#### [About this exercise]
As soon as the line containing "Image resolution: width=1173" appears, copy it and every following line word for word until the records end.

^^^^^^^^^^^^^^^^

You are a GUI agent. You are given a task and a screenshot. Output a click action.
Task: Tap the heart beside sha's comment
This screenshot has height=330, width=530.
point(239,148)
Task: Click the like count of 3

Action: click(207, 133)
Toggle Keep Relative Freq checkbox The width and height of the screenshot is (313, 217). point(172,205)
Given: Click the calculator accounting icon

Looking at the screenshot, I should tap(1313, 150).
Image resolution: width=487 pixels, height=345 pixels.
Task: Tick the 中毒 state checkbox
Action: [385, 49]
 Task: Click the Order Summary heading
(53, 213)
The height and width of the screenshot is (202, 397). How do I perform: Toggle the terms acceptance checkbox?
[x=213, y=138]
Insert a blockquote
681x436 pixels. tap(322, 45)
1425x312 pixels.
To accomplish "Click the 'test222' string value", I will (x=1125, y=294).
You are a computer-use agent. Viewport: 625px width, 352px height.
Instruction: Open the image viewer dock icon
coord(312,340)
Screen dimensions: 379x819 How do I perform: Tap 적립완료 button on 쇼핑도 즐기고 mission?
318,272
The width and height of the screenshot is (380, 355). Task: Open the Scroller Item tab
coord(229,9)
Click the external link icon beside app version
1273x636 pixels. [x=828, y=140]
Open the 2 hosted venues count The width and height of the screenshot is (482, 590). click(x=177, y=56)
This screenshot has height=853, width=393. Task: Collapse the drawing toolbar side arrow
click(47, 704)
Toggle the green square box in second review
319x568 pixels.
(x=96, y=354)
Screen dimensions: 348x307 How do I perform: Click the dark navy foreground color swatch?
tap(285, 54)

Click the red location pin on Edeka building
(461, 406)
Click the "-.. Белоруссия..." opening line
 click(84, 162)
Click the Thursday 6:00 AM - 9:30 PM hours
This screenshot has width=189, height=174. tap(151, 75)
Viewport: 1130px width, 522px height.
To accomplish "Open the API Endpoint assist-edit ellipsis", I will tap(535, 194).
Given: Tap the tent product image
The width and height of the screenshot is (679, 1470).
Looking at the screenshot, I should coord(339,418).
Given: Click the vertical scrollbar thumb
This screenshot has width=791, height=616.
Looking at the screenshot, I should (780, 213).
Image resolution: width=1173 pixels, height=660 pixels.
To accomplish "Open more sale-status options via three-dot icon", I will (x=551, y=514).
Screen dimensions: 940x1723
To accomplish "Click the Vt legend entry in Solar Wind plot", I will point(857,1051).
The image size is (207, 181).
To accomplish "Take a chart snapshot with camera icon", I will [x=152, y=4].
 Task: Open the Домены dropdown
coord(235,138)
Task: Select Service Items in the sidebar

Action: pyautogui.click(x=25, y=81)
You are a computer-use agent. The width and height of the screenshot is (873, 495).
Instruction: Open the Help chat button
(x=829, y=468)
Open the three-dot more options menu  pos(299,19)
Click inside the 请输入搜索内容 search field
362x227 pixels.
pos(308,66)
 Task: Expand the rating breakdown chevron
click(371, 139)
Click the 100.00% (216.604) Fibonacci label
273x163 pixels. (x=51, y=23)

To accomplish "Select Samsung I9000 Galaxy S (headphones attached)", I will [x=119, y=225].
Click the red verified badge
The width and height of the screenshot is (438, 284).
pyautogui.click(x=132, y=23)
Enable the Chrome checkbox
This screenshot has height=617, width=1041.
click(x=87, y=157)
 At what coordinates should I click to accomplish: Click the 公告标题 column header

^^^^^^^^^^^^^^^^

#### [Task output]
Image resolution: width=1173 pixels, height=660 pixels.
To accomplish "Open more sale-status options via three-dot icon", I will (x=551, y=514).
Screen dimensions: 940x1723
To accomplish "Click the Vt legend entry in Solar Wind plot", I will point(857,1051).
The image size is (207, 181).
To accomplish "Take a chart snapshot with camera icon", I will [x=152, y=4].
 Task: Open the Домены dropdown
coord(235,138)
Task: Select Service Items in the sidebar

Action: pyautogui.click(x=25, y=81)
You are a computer-use agent. The width and height of the screenshot is (873, 495).
Instruction: Open the Help chat button
(x=829, y=468)
Open the three-dot more options menu  pos(299,19)
Click inside the 请输入搜索内容 search field
362x227 pixels.
pos(308,66)
 Task: Expand the rating breakdown chevron
click(371, 139)
Click the 100.00% (216.604) Fibonacci label
273x163 pixels. (x=51, y=23)

To accomplish "Select Samsung I9000 Galaxy S (headphones attached)", I will [x=119, y=225].
Click the red verified badge
The width and height of the screenshot is (438, 284).
pyautogui.click(x=132, y=23)
Enable the Chrome checkbox
This screenshot has height=617, width=1041.
click(x=87, y=157)
 At what coordinates should I click to accomplish: Click the 公告标题 column header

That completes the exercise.